## Instructions to follow
If a line in the entries contains the string "with", include that line in your answer.

## Study material
============

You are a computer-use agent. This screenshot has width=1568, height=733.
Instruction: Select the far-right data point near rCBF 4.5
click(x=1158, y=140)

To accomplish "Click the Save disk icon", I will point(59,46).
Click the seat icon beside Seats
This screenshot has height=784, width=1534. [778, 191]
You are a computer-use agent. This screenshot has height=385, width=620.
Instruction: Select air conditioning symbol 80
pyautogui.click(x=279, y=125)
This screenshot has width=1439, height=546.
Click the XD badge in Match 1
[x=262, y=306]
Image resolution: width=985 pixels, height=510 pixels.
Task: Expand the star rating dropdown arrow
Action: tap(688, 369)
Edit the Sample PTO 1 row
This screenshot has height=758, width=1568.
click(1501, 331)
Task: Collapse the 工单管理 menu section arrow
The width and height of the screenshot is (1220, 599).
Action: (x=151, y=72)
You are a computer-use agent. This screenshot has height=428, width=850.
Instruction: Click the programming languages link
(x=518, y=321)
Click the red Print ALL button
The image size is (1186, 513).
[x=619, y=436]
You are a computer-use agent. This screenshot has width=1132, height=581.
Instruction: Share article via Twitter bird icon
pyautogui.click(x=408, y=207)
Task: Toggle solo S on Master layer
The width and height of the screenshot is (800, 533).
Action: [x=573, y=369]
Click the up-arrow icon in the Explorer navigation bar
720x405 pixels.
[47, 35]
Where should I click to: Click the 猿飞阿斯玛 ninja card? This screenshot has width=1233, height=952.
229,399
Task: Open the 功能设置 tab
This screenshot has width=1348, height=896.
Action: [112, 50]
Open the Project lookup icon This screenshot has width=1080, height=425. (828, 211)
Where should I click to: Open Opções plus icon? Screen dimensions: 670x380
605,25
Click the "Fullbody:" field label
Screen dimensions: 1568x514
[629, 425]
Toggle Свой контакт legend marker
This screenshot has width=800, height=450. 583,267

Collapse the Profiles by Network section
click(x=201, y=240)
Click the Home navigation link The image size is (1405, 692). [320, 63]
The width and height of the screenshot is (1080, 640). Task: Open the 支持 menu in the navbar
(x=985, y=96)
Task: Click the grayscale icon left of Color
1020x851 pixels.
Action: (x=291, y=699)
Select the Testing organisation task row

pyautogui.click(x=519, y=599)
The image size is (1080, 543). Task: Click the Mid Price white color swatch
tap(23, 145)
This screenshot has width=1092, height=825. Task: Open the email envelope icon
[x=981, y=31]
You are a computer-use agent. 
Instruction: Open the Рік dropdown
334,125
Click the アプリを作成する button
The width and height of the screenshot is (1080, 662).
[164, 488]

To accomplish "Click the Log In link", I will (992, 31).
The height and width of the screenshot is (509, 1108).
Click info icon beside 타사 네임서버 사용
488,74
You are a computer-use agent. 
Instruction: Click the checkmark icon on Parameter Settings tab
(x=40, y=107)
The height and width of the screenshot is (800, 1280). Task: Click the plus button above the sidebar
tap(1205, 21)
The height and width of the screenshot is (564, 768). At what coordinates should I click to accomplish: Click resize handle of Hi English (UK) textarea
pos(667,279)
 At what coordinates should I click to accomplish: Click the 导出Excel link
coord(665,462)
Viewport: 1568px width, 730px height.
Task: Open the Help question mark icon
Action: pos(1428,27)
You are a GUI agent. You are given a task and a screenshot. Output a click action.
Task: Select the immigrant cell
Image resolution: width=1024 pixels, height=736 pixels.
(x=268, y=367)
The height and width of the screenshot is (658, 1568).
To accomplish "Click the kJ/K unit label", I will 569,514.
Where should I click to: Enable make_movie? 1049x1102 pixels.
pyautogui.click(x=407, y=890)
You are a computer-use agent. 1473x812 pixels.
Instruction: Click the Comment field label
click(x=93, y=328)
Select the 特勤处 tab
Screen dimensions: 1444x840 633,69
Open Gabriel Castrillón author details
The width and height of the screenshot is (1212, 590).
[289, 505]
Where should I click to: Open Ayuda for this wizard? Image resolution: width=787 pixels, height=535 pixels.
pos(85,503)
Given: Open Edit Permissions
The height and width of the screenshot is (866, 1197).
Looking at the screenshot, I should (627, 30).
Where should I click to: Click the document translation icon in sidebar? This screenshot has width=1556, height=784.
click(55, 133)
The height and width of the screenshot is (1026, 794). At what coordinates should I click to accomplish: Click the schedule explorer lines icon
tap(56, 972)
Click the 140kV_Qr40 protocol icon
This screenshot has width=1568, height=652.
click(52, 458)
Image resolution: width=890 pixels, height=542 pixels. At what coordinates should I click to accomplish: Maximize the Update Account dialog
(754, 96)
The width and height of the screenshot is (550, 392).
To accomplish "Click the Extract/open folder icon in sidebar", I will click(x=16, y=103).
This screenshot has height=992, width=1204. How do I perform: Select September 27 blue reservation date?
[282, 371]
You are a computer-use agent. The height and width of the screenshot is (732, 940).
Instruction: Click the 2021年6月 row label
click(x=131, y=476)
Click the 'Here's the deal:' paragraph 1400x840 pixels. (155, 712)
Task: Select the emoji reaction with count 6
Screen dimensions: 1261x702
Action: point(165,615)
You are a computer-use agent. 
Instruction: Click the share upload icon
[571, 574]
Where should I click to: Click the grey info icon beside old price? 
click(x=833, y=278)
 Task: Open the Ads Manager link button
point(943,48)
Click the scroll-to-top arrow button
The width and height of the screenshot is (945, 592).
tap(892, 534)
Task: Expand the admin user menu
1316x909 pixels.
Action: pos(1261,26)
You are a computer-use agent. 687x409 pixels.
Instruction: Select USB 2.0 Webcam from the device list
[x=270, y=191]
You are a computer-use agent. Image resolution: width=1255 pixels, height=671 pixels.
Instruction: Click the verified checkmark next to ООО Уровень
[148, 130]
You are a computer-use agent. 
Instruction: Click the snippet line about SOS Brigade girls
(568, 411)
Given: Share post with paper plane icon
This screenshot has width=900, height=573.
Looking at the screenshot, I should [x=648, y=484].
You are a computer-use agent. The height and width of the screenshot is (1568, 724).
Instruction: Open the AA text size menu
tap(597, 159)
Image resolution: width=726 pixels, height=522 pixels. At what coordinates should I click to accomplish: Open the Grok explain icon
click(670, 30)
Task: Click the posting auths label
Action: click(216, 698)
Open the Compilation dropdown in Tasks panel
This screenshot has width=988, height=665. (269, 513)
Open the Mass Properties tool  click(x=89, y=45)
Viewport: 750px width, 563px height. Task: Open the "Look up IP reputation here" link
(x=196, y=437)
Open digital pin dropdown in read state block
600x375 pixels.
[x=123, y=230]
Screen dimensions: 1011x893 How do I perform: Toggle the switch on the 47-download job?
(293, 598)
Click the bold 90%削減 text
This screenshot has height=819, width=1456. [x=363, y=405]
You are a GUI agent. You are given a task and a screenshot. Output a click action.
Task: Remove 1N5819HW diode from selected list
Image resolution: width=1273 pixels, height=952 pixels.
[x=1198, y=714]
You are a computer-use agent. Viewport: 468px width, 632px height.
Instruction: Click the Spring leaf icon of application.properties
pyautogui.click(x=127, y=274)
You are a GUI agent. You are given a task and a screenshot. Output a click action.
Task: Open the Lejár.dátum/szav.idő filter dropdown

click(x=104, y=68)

============

## Solved problem
Task: Select the emoji reaction with count 6
Given: Share post with paper plane icon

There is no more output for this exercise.